(Beginning of Excerpted data)

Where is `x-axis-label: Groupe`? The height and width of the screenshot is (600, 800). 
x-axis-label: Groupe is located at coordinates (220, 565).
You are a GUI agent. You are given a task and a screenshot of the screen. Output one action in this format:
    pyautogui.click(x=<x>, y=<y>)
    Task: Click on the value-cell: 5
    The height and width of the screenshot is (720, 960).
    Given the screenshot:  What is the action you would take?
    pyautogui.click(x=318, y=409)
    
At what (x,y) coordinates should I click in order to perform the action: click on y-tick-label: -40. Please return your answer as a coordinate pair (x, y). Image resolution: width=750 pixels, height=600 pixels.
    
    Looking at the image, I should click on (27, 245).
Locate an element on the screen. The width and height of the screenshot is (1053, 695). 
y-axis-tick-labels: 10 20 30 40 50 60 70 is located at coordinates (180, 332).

(End of Excerpted data)

Exercise directions »
Reproduce every one of the entries above word for word.

Response to this task »
Where is `x-axis-label: Groupe`? The height and width of the screenshot is (600, 800). 
x-axis-label: Groupe is located at coordinates (220, 565).
You are a GUI agent. You are given a task and a screenshot of the screen. Output one action in this format:
    pyautogui.click(x=<x>, y=<y>)
    Task: Click on the value-cell: 5
    The height and width of the screenshot is (720, 960).
    Given the screenshot:  What is the action you would take?
    pyautogui.click(x=318, y=409)
    
At what (x,y) coordinates should I click in order to perform the action: click on y-tick-label: -40. Please return your answer as a coordinate pair (x, y). Image resolution: width=750 pixels, height=600 pixels.
    
    Looking at the image, I should click on (27, 245).
Locate an element on the screen. The width and height of the screenshot is (1053, 695). 
y-axis-tick-labels: 10 20 30 40 50 60 70 is located at coordinates (180, 332).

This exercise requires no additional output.